Спустя какое-то время после смерти отца я думала, что БА навсегда ушла из моей жизни, что ее хватка ослабла и она стала лишь одной из глав моей истории – главой, в которой я изменилась и повзрослела. Тогда я и не думала о том, что этот опыт определит ход всей моей дальнейшей жизни.

Сейчас я понимаю – как же я была наивна.

* * *

Это началось со взглядов. Взглядов незнакомцев, которые останавливали меня в магазине или на улице. Они вдруг начинали рассказывать мне подробности своих личных историй о БА или других формах деменции. Они говорили о своих отцах, матерях, супругах, с которыми они потеряли связь, которые внезапно или постепенно перестали их узнавать. Иногда они начинали плакать, иногда – смотрели на меня немигающим взглядом, как будто плакать больше уже не могли. Всех этих людей, казалось, что-то преследовало. БА входит через незапертую дверь и крадет самое ценное – человеческую сущность. Мы беззащитны против этого недуга. Нам ничего не остается, кроме как признать себя его заложником.

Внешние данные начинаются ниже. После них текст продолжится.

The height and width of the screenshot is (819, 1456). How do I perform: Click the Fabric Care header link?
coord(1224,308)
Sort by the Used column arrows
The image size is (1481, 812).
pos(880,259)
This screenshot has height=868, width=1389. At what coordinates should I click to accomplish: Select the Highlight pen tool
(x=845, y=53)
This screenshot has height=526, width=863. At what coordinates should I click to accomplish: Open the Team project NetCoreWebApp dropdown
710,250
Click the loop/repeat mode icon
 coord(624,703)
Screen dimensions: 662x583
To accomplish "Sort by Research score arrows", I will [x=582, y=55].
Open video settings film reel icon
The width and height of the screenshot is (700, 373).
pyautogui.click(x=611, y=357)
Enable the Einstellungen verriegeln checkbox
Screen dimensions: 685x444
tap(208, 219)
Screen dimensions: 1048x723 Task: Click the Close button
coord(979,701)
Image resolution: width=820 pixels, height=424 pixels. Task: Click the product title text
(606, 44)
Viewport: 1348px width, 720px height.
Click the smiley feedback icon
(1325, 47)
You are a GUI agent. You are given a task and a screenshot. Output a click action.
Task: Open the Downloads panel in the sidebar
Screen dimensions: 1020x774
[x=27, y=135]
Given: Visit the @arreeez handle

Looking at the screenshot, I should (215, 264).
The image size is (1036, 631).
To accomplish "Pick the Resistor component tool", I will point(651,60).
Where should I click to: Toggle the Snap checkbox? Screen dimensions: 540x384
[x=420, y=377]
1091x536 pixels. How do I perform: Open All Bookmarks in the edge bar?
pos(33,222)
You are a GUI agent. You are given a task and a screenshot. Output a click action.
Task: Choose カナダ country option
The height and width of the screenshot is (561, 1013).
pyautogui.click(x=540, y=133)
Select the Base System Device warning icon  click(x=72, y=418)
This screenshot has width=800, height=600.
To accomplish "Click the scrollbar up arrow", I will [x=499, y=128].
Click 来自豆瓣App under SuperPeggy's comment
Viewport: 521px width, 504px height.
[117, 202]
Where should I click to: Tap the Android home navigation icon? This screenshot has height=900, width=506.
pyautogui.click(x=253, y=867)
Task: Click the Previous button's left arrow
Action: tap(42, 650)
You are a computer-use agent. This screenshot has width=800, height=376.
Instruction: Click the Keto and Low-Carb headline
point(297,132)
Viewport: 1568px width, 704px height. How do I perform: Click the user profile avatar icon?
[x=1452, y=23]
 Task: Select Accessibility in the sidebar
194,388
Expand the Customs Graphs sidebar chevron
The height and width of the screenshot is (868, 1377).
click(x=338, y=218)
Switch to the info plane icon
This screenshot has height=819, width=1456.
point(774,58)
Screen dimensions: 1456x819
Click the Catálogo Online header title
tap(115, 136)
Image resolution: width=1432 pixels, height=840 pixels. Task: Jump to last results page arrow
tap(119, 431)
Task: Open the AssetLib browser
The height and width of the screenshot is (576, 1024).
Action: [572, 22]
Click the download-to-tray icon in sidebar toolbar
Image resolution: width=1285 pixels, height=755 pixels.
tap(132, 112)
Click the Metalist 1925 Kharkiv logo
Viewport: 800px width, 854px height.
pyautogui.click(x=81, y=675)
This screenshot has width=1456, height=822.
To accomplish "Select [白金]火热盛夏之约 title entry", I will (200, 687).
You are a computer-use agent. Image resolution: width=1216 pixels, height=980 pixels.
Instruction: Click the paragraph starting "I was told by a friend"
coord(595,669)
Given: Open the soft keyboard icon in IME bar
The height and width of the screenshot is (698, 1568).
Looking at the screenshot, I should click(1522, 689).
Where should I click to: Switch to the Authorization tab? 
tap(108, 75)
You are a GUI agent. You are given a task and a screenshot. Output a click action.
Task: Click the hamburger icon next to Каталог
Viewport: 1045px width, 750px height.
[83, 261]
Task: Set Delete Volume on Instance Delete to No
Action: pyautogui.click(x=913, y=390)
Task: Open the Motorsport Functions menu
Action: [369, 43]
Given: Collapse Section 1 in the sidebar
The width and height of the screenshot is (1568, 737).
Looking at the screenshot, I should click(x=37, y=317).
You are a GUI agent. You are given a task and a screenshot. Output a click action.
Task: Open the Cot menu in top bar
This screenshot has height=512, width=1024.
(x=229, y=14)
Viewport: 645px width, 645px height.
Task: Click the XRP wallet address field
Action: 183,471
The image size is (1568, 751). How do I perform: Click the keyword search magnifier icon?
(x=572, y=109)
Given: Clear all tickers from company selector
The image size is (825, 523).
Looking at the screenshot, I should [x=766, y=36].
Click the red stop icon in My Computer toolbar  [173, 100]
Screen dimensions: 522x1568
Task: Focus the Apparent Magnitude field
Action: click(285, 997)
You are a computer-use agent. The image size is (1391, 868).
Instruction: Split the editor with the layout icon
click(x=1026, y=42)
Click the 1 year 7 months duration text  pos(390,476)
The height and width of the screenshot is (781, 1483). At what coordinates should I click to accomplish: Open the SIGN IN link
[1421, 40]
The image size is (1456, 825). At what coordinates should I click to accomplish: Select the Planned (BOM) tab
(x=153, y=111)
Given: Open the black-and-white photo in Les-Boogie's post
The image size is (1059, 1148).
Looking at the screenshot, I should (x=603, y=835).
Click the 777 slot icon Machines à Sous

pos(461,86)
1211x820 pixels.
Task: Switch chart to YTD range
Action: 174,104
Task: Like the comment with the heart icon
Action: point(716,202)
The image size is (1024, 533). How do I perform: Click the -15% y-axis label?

В какой-то момент я начала замечать: когда я слушаю незнакомцев, которых больше никогда не встречу, и делюсь с ними советами из своего многолетнего опыта ухода за человеком с БА, их взгляд становится другим. Иногда это происходило почти незаметно, как будто отчаяние сменялось призрачной надеждой. Надеждой на то, что стены их тюрьмы не столь прочны, как может показаться; надеждой на то, что деменция – еще не конец жизни, что за неразборчивой речью и утраченной близким памятью есть потайные комнаты, где всё еще можно застать его таким, каким он был раньше. Одна женщина в отделе с хлопьями супермаркета Whole Foods заплакала и сказала: «Спасибо вам! Я раньше не позволяла себе плакать. Держала всё в себе». Я посоветовала ей не вслушиваться в бессвязные слова, которые произносила ее мать (так называемый «словесный салат»), но обращать внимание на интонацию речи, на эмоции в ее голосе. Женщина в любом случае не поймет, что говорит ее мать, но она хотя бы сможет догадаться о ее чувствах и, основываясь на этом, найтись, что ей ответить.